Metabolic regulator betaKlotho interacts with fibroblast growth factor receptor 4 (FGFR4) to induce apoptosis and inhibit tumor cell proliferation
- PMID: 20657013
- PMCID: PMC2943257
- DOI: 10.1074/jbc.M110.148288
Metabolic regulator betaKlotho interacts with fibroblast growth factor receptor 4 (FGFR4) to induce apoptosis and inhibit tumor cell proliferation
Abstract
In organs involved in metabolic homeostasis, transmembrane α and βklothos direct FGFR signaling to control of metabolic pathways. Coordinate expression of βklotho and FGFR4 is a property of mature hepatocytes. Genetic deletion of FGFR4 or βklotho in mice disrupts hepatic cholesterol/bile acid and lipid metabolism. The deletion of FGFR4 has no effect on the proliferative response of hepatocytes after liver injury. However, its absence results in accelerated progression of dimethynitrosamine-initiated hepatocellular carcinomas, indicating that FGFR4 suppresses hepatoma proliferation.
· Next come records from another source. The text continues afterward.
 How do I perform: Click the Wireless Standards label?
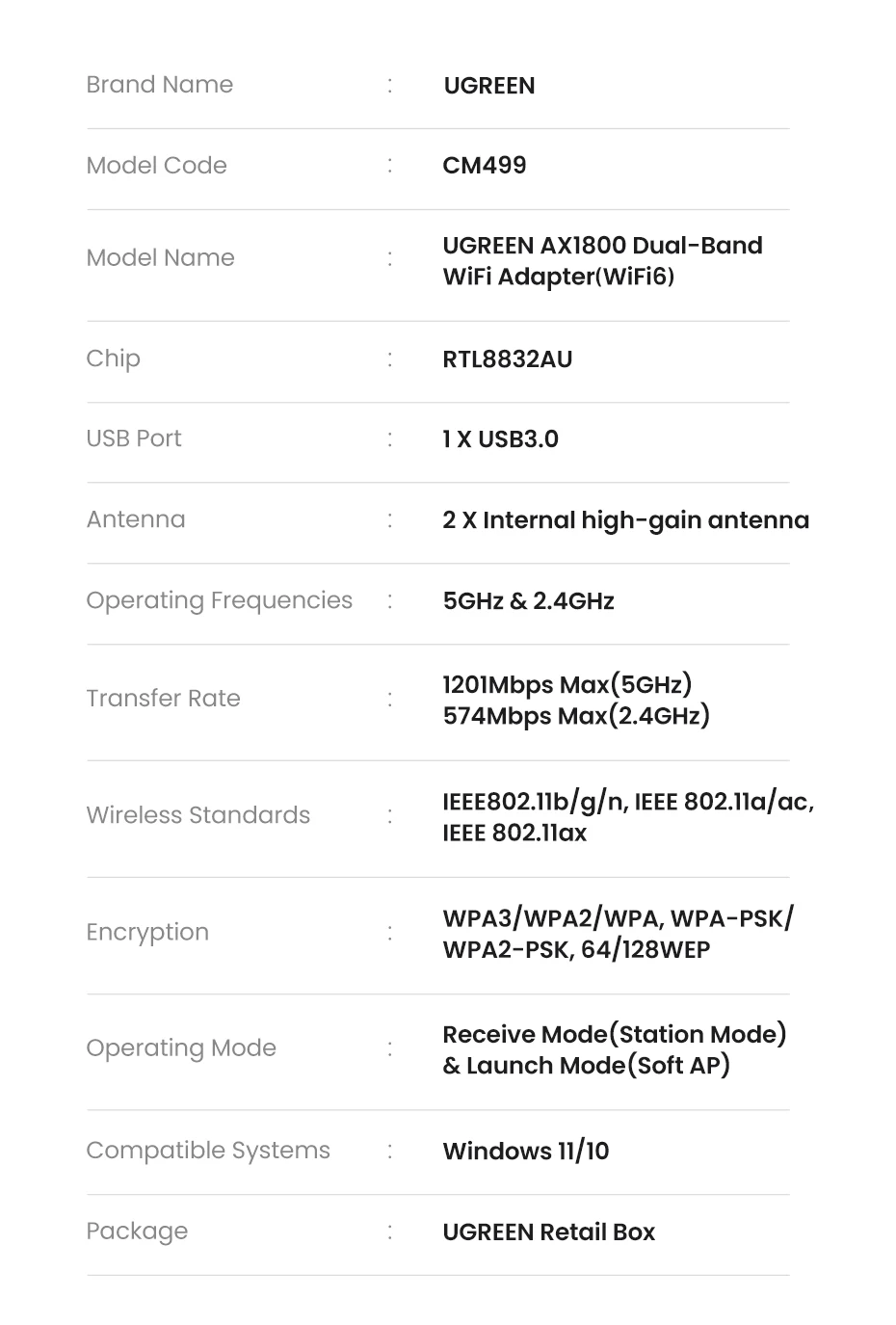(198, 815)
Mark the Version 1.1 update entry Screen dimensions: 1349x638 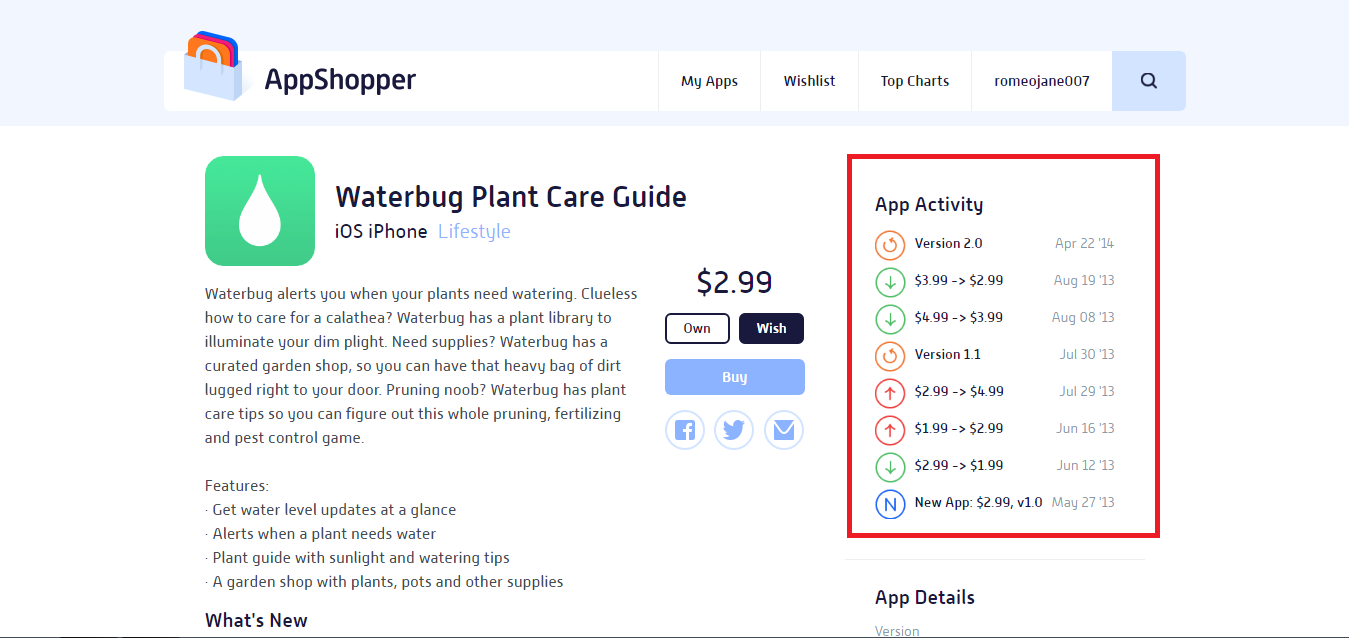point(889,355)
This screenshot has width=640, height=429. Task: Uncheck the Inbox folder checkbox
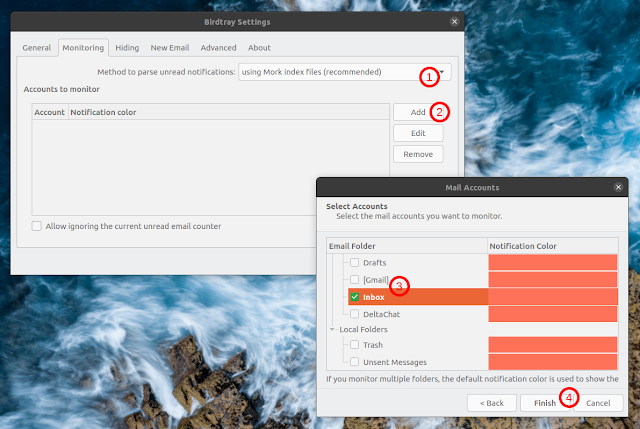click(x=355, y=297)
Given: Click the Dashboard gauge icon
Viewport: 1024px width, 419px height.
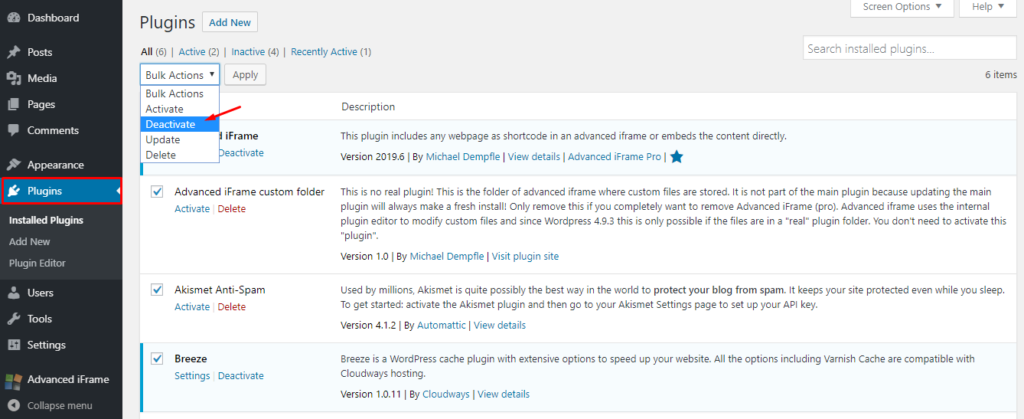Looking at the screenshot, I should pyautogui.click(x=14, y=18).

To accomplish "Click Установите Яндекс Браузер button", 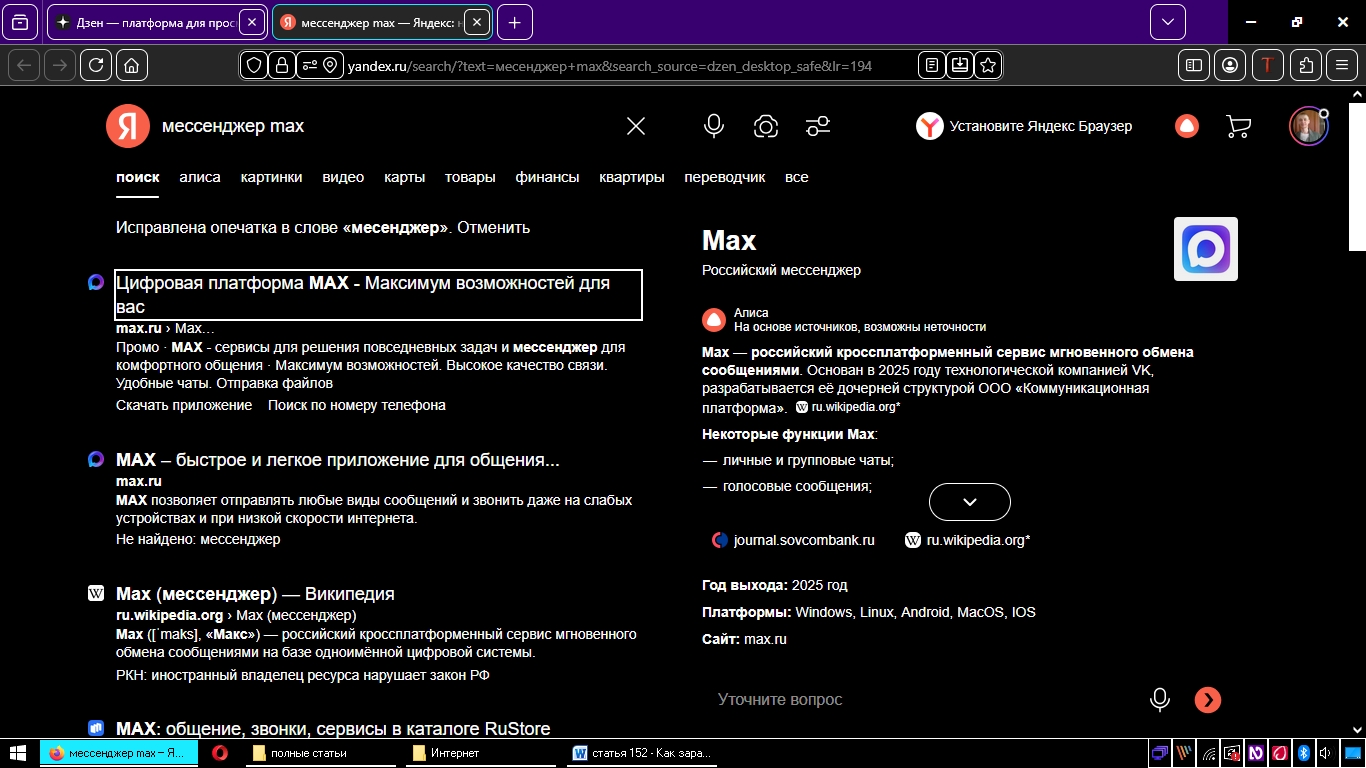I will tap(1025, 126).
The mechanism underlying the FGFR4-mediated hepatoma suppression has not been addressed. Here we show that βklotho expression is more consistently down-regulated in human and mouse hepatomas than FGFR4. Co-expression and activation by either endocrine FGF19 or cellular FGF1 of the FGFR4 kinase in a complex with βklotho restricts cell population growth through induction of apoptotic cell death in both hepatic and nonhepatic cells. The βklotho-FGFR4 partnership caused a depression of activated AKT and mammalian target of rapamycin while activating ERK1/2 that may underlie the pro-apoptotic effect. Our results show that βklotho not only interacts with heparan sulfate-FGFR4 to form a complex with high affinity for endocrine FGF19 but also impacts the quality of downstream signaling and biological end points activated by either FGF19 or canonical FGF1. Thus the same βklotho-heparan sulfate-FGFR4 partnership that mediates endocrine control of hepatic metabolism plays a role in cellular homeostasis and hepatoma suppression through negative control of cell population growth mediated by pro-apoptotic signaling.